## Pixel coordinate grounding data
☆ ☆ ☆ ☆

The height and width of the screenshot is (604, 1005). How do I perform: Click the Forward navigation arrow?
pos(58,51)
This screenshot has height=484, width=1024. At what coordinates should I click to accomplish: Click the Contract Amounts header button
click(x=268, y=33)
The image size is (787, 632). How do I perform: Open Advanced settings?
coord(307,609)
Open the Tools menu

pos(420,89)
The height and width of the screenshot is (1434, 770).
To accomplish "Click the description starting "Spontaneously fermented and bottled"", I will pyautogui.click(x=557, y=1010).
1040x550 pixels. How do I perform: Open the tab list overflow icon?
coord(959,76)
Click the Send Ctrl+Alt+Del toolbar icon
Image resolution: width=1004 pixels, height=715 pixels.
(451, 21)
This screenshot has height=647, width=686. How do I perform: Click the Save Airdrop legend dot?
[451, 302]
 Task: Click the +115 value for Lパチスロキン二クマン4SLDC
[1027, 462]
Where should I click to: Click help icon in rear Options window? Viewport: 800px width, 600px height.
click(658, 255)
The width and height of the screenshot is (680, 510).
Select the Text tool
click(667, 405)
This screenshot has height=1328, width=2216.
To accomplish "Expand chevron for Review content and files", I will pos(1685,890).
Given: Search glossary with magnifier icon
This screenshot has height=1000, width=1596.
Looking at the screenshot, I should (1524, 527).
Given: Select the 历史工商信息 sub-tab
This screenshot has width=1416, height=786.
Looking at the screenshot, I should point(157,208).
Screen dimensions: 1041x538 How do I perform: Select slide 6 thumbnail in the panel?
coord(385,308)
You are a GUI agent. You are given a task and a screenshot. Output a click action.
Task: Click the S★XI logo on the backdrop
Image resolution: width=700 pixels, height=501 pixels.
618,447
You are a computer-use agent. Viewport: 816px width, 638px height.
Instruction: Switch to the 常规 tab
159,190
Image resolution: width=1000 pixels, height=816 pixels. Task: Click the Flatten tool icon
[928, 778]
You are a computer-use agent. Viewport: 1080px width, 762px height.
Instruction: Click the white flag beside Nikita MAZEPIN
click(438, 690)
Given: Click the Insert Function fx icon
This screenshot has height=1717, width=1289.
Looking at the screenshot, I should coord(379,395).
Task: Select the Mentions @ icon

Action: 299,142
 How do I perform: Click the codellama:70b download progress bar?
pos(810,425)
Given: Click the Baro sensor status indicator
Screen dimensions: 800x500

☆ ☆ ☆ ☆

## Problem to solve
All that should appear in the response is the run of lines from the first line of the entries through the line containing "Given: Click the Insert Function fx icon", copied exactly.

## Result below
The height and width of the screenshot is (604, 1005). How do I perform: Click the Forward navigation arrow?
pos(58,51)
This screenshot has height=484, width=1024. At what coordinates should I click to accomplish: Click the Contract Amounts header button
click(x=268, y=33)
The image size is (787, 632). How do I perform: Open Advanced settings?
coord(307,609)
Open the Tools menu

pos(420,89)
The height and width of the screenshot is (1434, 770).
To accomplish "Click the description starting "Spontaneously fermented and bottled"", I will pyautogui.click(x=557, y=1010).
1040x550 pixels. How do I perform: Open the tab list overflow icon?
coord(959,76)
Click the Send Ctrl+Alt+Del toolbar icon
Image resolution: width=1004 pixels, height=715 pixels.
(451, 21)
This screenshot has height=647, width=686. How do I perform: Click the Save Airdrop legend dot?
[451, 302]
 Task: Click the +115 value for Lパチスロキン二クマン4SLDC
[1027, 462]
Where should I click to: Click help icon in rear Options window? Viewport: 800px width, 600px height.
click(658, 255)
The width and height of the screenshot is (680, 510).
Select the Text tool
click(667, 405)
This screenshot has height=1328, width=2216.
To accomplish "Expand chevron for Review content and files", I will pos(1685,890).
Given: Search glossary with magnifier icon
This screenshot has height=1000, width=1596.
Looking at the screenshot, I should (1524, 527).
Given: Select the 历史工商信息 sub-tab
This screenshot has width=1416, height=786.
Looking at the screenshot, I should point(157,208).
Screen dimensions: 1041x538 How do I perform: Select slide 6 thumbnail in the panel?
coord(385,308)
You are a GUI agent. You are given a task and a screenshot. Output a click action.
Task: Click the S★XI logo on the backdrop
Image resolution: width=700 pixels, height=501 pixels.
618,447
You are a computer-use agent. Viewport: 816px width, 638px height.
Instruction: Switch to the 常规 tab
159,190
Image resolution: width=1000 pixels, height=816 pixels. Task: Click the Flatten tool icon
[928, 778]
You are a computer-use agent. Viewport: 1080px width, 762px height.
Instruction: Click the white flag beside Nikita MAZEPIN
click(438, 690)
Given: Click the Insert Function fx icon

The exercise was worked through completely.